Jackson: In painting from another source like a photo, for example, is your goal to replicate exactly what is seen in the photo or is it a jumping off point for the painting’s content?
Duffus: Mark making always ends up being the main force of my paintings. Sometimes this means the images are distorted and sometimes they look more faithful to the photo, but how the paint meets the surface is always the most important to me. The painting’s relationship to the source material becomes secondary.
Jackson: Can you clarify and elaborate on what you mean by "mark making?"
Duffus: Yes, ultimately “mark making” is the way paint is left on the surface. There is an unlimited amount of options for how to apply, manipulate and remove dry and wet paint. I am interested in surprising myself in the way I make marks and balance the different qualities which paint contains. In “Evalyn,” for example, the chair in the foreground was painted several times, yet always felt too heavy in the composition. I kept pulling the wall color above the chair down through the chair, painting it out completely. Then that space would feel too empty. The final image contains this history of abandoned attempts and the chair is seen more as an idea than a permanent object.
Jackson: The show which recently closed was called "Fear of Drowning" and the associated images accompanying this interview were from that show. Can you speak to what the title of the show means and how they relate to the paintings?
Duffus: This is where I could easily say too much. I was thinking a lot about our fear of death or the unknown, and about excess, and how those feelings are confronted and ignored. Some of them use water imagery, which is more obvious: “Baptism” and “Poolside.” “Bernice” is a painting of someone completely flooded in her material surroundings to the point that she becomes a thing to fear. The painting “Maypole” attempts to symbolize the feeling of being surrounded by those who are in control. The older men are manipulating and restricting the younger man with streamers as they cover him up.
Jackson: Can you tell me more about your process – from selecting a snapshot to finishing a painting?

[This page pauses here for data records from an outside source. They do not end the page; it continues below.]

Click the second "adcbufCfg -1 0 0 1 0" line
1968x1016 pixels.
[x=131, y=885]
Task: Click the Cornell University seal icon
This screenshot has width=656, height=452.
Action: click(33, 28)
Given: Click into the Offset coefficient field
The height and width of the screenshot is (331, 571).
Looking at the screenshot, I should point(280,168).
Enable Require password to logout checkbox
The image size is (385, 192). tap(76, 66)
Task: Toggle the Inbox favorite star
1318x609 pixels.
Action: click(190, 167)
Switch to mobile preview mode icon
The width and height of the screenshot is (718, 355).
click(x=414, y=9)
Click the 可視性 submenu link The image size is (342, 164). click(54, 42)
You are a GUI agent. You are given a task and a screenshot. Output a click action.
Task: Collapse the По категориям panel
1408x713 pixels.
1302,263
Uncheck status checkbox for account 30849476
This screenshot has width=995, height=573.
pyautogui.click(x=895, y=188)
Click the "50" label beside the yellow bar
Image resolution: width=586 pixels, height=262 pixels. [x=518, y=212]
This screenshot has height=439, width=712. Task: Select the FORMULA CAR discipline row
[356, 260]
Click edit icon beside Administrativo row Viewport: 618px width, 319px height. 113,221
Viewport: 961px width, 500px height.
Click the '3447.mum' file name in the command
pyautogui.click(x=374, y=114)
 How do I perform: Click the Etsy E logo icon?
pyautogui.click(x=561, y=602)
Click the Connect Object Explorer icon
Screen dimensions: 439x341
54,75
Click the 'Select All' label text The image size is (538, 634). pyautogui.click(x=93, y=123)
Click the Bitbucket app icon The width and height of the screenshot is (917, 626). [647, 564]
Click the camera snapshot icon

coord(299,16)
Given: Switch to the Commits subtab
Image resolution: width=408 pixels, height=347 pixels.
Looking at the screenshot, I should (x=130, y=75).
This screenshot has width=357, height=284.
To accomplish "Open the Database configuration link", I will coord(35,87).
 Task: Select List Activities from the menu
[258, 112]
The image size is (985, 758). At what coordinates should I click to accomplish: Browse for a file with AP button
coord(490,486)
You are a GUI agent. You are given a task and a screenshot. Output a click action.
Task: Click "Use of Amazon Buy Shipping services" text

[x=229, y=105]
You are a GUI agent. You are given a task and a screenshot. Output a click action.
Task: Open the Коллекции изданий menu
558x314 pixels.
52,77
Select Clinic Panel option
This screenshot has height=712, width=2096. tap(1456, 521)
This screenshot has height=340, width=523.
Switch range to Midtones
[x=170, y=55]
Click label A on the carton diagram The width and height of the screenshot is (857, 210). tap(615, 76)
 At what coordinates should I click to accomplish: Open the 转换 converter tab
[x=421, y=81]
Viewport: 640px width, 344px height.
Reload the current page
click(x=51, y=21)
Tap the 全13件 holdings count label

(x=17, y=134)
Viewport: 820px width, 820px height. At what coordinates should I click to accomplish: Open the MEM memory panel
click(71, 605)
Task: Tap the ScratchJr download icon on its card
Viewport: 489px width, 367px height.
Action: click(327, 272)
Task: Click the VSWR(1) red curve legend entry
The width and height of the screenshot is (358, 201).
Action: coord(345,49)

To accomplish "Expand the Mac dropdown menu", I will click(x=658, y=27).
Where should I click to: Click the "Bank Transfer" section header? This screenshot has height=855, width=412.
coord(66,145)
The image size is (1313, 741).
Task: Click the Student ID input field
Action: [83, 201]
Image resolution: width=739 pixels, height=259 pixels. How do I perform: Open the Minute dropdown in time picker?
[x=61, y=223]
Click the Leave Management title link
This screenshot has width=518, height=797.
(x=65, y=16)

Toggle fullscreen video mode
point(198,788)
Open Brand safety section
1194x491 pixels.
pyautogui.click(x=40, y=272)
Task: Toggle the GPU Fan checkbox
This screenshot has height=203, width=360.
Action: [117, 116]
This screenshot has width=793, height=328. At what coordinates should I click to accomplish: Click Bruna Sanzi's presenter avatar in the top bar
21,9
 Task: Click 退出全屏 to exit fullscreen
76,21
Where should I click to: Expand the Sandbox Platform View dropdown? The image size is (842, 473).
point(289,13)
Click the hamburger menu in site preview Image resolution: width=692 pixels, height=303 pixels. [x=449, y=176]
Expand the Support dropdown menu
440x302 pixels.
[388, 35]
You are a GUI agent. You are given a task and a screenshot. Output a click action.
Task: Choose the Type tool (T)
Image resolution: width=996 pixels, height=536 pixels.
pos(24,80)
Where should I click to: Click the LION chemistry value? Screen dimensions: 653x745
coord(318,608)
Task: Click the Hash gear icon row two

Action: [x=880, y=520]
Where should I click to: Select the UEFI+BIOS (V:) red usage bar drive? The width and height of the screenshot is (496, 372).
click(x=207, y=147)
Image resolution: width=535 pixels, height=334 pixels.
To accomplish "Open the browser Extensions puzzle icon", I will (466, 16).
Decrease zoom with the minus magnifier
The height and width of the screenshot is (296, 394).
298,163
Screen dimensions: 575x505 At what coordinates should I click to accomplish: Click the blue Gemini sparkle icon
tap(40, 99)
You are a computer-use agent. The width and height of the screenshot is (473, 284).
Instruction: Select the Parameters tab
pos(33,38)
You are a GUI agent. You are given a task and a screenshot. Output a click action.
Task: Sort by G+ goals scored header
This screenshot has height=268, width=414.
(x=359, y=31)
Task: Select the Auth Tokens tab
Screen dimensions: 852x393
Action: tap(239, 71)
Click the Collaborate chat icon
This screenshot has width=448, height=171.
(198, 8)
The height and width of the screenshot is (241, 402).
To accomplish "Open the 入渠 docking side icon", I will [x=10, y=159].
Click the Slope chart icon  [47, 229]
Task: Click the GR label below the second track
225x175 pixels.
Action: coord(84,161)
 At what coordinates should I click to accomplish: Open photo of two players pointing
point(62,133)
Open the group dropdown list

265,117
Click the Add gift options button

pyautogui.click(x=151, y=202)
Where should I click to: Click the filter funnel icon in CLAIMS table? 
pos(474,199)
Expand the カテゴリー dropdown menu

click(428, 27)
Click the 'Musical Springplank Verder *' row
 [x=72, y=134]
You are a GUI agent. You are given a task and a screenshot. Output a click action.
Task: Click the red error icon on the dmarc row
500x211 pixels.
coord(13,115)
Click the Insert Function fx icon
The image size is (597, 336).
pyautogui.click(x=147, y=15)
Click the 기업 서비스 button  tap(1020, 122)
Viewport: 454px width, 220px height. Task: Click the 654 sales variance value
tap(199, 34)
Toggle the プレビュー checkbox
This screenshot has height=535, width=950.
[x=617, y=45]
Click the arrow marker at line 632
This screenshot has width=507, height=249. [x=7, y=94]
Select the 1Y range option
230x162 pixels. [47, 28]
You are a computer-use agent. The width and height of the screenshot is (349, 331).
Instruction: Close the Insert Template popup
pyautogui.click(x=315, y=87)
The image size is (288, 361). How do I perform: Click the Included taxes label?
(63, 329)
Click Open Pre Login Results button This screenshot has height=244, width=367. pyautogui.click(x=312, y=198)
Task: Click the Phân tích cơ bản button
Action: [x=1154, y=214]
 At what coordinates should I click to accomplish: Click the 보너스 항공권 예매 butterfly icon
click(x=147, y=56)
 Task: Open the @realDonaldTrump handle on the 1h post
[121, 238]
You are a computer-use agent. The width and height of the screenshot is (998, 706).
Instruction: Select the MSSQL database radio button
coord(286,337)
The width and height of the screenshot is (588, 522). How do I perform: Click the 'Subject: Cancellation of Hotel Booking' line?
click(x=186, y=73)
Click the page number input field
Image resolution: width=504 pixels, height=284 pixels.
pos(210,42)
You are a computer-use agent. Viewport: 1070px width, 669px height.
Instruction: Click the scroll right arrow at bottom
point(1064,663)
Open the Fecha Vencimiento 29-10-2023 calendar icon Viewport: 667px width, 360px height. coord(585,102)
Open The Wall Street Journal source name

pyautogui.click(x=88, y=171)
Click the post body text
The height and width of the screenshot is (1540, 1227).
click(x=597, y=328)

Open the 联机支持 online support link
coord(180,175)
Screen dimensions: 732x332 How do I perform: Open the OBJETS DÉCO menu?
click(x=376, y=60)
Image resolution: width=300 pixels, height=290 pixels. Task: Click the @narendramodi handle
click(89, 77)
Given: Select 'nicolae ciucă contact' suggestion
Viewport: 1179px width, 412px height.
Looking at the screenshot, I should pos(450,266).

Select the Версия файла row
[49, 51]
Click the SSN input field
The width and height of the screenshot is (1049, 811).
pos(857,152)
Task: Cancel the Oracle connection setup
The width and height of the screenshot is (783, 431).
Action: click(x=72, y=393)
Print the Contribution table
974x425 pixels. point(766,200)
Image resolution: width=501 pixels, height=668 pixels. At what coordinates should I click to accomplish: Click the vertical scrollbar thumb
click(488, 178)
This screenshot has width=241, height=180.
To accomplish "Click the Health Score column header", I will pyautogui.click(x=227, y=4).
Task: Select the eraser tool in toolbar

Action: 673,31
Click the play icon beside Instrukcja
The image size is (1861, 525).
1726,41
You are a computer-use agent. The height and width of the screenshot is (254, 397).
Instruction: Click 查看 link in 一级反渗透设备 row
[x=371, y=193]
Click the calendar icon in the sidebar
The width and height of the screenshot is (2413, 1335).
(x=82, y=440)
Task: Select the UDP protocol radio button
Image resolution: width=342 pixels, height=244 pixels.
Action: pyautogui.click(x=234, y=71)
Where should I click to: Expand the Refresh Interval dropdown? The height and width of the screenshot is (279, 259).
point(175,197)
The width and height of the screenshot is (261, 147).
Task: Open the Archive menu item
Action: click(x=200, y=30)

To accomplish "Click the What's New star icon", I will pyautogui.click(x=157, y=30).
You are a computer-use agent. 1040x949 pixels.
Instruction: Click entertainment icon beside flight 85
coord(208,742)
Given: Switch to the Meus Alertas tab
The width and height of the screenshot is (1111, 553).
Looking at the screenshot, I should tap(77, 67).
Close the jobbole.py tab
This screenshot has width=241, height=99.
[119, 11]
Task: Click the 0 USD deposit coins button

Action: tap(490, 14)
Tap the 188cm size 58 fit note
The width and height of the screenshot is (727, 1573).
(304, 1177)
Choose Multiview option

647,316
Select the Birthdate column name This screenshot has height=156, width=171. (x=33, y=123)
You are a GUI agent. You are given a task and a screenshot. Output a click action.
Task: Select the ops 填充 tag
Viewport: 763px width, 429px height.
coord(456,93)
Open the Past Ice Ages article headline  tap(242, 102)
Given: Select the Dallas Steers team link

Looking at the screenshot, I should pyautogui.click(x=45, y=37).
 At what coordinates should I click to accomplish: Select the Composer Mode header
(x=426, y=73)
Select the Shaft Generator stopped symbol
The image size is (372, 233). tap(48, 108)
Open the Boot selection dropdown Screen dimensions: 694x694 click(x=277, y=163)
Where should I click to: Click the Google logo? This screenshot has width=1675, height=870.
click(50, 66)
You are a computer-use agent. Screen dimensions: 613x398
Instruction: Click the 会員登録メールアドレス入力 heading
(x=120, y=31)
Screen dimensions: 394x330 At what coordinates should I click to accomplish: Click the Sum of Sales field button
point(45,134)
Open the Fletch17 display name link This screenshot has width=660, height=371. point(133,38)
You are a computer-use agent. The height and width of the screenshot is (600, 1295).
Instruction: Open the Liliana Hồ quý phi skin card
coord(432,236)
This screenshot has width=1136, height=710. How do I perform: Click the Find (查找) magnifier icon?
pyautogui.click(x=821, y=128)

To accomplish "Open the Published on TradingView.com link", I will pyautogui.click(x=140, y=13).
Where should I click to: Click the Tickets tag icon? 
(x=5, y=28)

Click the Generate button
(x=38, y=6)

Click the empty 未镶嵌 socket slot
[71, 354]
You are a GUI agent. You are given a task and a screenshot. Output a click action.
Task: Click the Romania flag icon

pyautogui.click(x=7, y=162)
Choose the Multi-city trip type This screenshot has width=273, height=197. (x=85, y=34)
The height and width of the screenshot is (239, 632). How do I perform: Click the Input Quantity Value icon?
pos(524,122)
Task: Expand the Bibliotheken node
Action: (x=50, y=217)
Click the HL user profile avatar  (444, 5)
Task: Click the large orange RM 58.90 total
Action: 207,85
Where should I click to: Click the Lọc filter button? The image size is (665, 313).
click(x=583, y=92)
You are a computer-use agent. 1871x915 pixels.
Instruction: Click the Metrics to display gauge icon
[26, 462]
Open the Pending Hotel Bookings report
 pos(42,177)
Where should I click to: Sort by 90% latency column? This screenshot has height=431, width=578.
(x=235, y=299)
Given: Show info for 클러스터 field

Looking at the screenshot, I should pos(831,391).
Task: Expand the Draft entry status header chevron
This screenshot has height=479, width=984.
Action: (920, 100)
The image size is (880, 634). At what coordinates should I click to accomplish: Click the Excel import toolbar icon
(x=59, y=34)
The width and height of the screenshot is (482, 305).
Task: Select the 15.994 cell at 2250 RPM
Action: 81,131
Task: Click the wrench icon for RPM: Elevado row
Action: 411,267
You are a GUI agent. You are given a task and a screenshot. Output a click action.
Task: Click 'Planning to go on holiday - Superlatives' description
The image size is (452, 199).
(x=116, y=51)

Duffus: Once I have obtained a snapshot, it sits around my studio, sometimes for almost a year. I begin to remember the image when it’s out of my sight and imagine how I want to paint it while I’m on a walk or at my day job. I use a projector or a grid to enlarge the image and get a quick drawing and then it’s ready for paint. Every painting has a life of its own; they all begin and end differently. I vary the amount of attention given to different parts of the painting, trying to find a balance. A face can be painted in a day or in several attempts over a long period of time. I like to vary how I apply the paint and what I do with it after it’s on the surface as well. I use brushes, palette knives, rags, sponges, squeegees, and razor blades to move the paint to a place it can stay.
Jackson: How do you know when a painting is finished?
Duffus: I almost never know. At some point, I feel less anxious around the painting, and it can sit in my studio without asking for attention. I usually ask my wife!
Jackson: How has your painting technique evolved and where do you see your work going in the future?
Duffus: I’ve gone back and forth between abstraction and realism. I will be making collages and abstract landscapes and then see something photorealistic and it will inspire me to see how far I can get with realism again. When I was making the paintings that were in “Fear of Drowning,” I started to make abstract paintings with my palette scrapings as a way to free myself from the image and recapture a sense of play. I know I’ll always work in both modes.